Problem A = List every activity that the article on mobile devices in logistics says pre-installed device management firmware monitors.
Problem B = In the article on mobile devices in logistics, swap "lithium-ion" for "nickel-metal hydride" and write out the passage starting with "Almost all handheld" and going on through "without losing data.".
Problem C = Carry on the article on mobile devices in logistics from the point where it stops.

Extract provided =
We cover device management in depth in a separate feature in this issue of m.logistics (see page xx). Many suppliers of mobile devices now have pre-installed device management firmware for monitoring battery status, usage, scans per hour, docking and other activities. Battery-health monitoring, for example, can prevent mid-shift failures, and also the too-early replacement of batteries. 


User of multinational workers and temporary workers and shorter order fulfilment times are among the trends helping speed up the deployment of voice-directed mobile systems, especially for picking activities within the four walls. Voice delivers faster and more accurate pick, and its high-tech image appeals to workers. There’s a safety benefit, too; eyes are focused on looking ahead, not at the screen. 

The use of voice-activation technology is also growing in delivery and field service operations. Text-to-voice conversion allows communication with drivers on the move whilst eliminating the distraction of text messaging. Some task-based apps now accept voice confirmation that a task has been done in place of a tap in an on-screen box. 


Processors and memory

Faster processors and larger memory can have an adverse impact on cost, but under-specifying can hamper productivity. Multi-core processors are popular in compact devices and tablets where users may be running more than one app at once – GPS location plus a ePOD delivery app, for example.

 Many in-premise applications are not memory-hungry and do not need to store much data, so industrial devices typically have 256Mb RAM, and ROM between 256MB and 1GB RAM. 


Almost all handheld devices and tablets run on lithium-ion batteries, which together with smart battery management and multi-processor architecture have extended battery life to as much as 20 hours. However, there can be wide variation in performance, which can sometimes depend on the applications that are running. 

Large handheld and compact device batteries are designed to last a full shift between recharges, eliminating the need for in-vehicle chargers. Some compacts and most tablets have a hot-swappable battery, with a back-up battery that allows you to change batteries without losing data. 

Rugged smartphones may not last a full shift, but usually use standard phone charger. This eliminates the need for an in-vehicle dock, but not the risk of running out of charge mid-shift because the worker forgot to plug the device into the charger.

Data excerpt =
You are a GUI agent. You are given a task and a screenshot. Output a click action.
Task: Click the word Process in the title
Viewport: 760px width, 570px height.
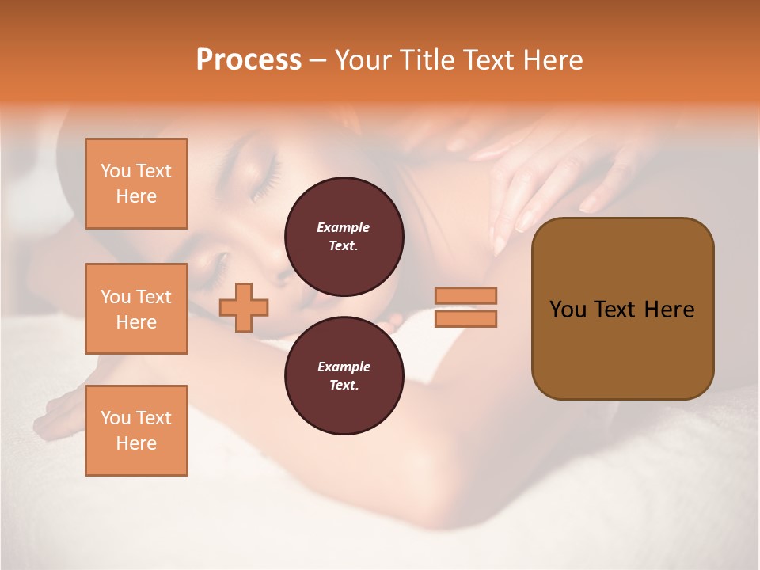[x=249, y=60]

Expected answer A = battery status, usage, scans per hour, docking

Expected answer B =
Almost all handheld devices and tablets run on nickel-metal hydride batteries, which together with smart battery management and multi-processor architecture have extended battery life to as much as 20 hours. However, there can be wide variation in performance, which can sometimes depend on the applications that are running. 

Large handheld and compact device batteries are designed to last a full shift between recharges, eliminating the need for in-vehicle chargers. Some compacts and most tablets have a hot-swappable battery, with a back-up battery that allows you to change batteries without losing data.

Expected answer C =
Screen sizes range from 2.8in up to 5in in the compact and small tablet sector, and up to 20in in tablets. User experience with consumer smartphones is helping to create demand for larger screens on handhelds used in the business world. So while a 2.8in or 3.5in screen size is typical, the latest generation often lose front navigation keys to accommodate larger screens – typically up to 4.3in.

 For outdoor operations, buyers need to pay attention to sunlight-readability (the Nits rating) and viewing angle. Tough, scratch-resistant Corning Gorilla glass is widely used, but some manufacturers now incorporate bonded screens that are as scratch-resistant as glass but more flexible, enhancing resistance to drop damage. 

Touch screens can be resistive or capacitive. Some devices incorporate the capacitive touch screen technology found on smartphones for touch entry and navigation. Other manufacturers have opted for resistive technology; this is responsive to touch when the finger is wet or gloved, but in the past has been less responsive than capacitive to bare fingers. 

The latest generation of resistive screens now have finger-touch input as well as stylus. The number of wires is an important contributor to responsiveness, so do check. If you have ever struggled to enter data on a slow-to-respond smartphone screen, you’ll appreciate how important the responsiveness of touch screens is for productivity. 

Operating systems

The consumerisation of IT has resulted in a plethora of operating systems on devices. There are also subtle differences between versions of what might appear to be the same OS, which can lead to in-service compatibility issues. 

Industrial handheld computers typically run Microsoft Windows Mobile 6.0 or 6.5 or Windows Embedded Handheld 6.5 (all with the same heritage) or CE 5.0 or 6.0 (likewise of similar heritage). 

Android is now more widely available for rugged compact devices and tablets – partly a reaction to competition from consumer devices where the OS proliferates, and partly evidence of the makers’ desire to save on cost. But not all manufacturers offer an Android model. 

Rugged compact devices running Windows usually use Embedded Handheld 6.5 or CE 6.0, but some run Windows Mobile phone versions. Those running Android come in various versions; some compact devices are sold with older 2.0 (Gingerbread) versions of Android, which lack enterprise-friendly features such as MDM functionality and enhanced security. 

The appeal of Android is its open nature, but that very openness can lead to in-service problems. Manufacturers do tweak Android OS to enhance it for their devices. However, the more frequent a device is refreshed, the higher the risk that an app that ran happily on an older model won’t on the new one. This applies more to consumer devices which have more frequent model updates (some consumer devices have a six-month refresh rate).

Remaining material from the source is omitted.